The Australian, December 31, 2016
The Fair Work Commission has approved a workplace deal cutting Sunday, public-holiday and late-night penalties in exchange for bakery workers receiving higher base pay, sparking a legal challenge by the shop assistants union.
Beechworth Bakery managing director Marty Matassoni yesterday criticised the union for appealing against the approval of the deal that applies to 232 workers at six sites in Victoria and NSW.
“It’s heartbreaking and disappointing,’’ Mr Matassoni said. “It’s been a very thorough exercise from everybody involved to ensure everyone who is covered by the agreement is better off.’’
But the Shop, Distributive and Allied Employees Association said approval of the deal, which also cuts overtime rates and scraps annual leave loading, contradicted the commission’s rejection in May of a similar agreement proposed by Coles.
“The Beechworth decision is inconsistent with the May 2016 Coles full bench decision and on that basis the SDA is intending to appeal the approval of the Beechworth (enterprise bargaining agreement),’’ union national secretary Gerard Dwyer said.
Commission deputy president Peter Sams said the Beechworth deal could be approved because, unlike Coles, the bakery had given written undertakings that addressed concerns that individual workers would be worse off when the agreement was compared with the restaurant industry award. Under the deal, bakery workers would receive increases in their base pay ranging from 2.33 per cent to 18.33 per cent.
The SDA said the pay rises did not compensate for reduced weekend penalty rates, the loss of late-night penalties, reduced public holiday and overtime rates, the scrapping of allowances and the abolition of annual leave loading.
The union produced detailed scenarios allegedly showing how workers would be worse off, arguing the deal could not pass the Fair Work Act’s better-off-overall test (BOOT). It said “on one view” the Beechworth agreement was worse than the Coles deal rejected by a commission full bench.
Mr Sams, in a ruling this month, said the Coles decision had no application in the Beechworth proceedings because Coles had refused to provide undertakings addressing concerns about its agreement.
“It is trite to observe that an agreement does not necessarily fail the BOOT because employees do not receive weekend penalty rates, public holiday loadings or any other award term or condition,’’ he said.
“Such a simplistic test would be to adopt an incorrect approach to the exercise of ensuring employees (and prospective employees) are ‘better off overall’ under the agreement, rather than the (award).

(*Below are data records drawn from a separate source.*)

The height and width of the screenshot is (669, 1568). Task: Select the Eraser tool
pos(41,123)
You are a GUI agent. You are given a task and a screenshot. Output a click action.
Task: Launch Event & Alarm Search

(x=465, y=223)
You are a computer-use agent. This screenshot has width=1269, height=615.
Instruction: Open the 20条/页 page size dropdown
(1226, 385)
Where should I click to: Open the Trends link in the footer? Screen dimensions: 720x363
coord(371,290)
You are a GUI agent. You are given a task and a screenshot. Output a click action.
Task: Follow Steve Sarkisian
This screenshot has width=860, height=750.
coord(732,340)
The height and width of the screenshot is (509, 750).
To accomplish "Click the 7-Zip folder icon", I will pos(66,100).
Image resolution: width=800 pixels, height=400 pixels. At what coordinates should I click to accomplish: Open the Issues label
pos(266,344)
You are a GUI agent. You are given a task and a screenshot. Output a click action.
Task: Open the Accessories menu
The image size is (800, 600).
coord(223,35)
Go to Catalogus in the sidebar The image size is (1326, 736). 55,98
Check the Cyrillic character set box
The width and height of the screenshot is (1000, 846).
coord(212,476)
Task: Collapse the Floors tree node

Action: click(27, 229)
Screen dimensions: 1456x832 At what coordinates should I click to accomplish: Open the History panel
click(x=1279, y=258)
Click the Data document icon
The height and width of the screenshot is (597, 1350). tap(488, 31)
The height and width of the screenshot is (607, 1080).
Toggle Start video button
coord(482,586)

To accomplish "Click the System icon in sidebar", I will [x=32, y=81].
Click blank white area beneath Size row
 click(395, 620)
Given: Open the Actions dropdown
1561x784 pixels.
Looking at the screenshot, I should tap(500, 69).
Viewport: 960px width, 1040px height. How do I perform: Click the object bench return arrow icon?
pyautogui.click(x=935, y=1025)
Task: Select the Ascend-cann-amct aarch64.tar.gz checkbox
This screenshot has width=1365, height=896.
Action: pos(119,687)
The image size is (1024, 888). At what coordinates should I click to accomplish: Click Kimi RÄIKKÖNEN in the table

“It is not an exercise in which the commission ‘negotiates’ with the parties over remotely unlikely ‘what if’ scenarios about implausible or fanciful work patterns or rosters which the employer has never used and never intends to.
“This would be a barren and wasted exercise, perhaps of some obscure academic novelty, but of no practical utility. The BOOT is a balancing exercise — not a ‘line- by-line’ comparison.”
Mr Sams ruled he was satisfied the agreement met the test.
Beechworth agreed to increase rates for drivers and supervisors. Award rates for work performed only on a Sunday or public holiday would also increase 1.5 per cent. If any worker was found to be worse off, the shortfall would be made up, and a further 1.5 per cent paid.
Mr Matassoni said employees would be very disappointed the union had appealed approval of the agreement, which had been supported by 86 per cent of workers voting in a ballot in June.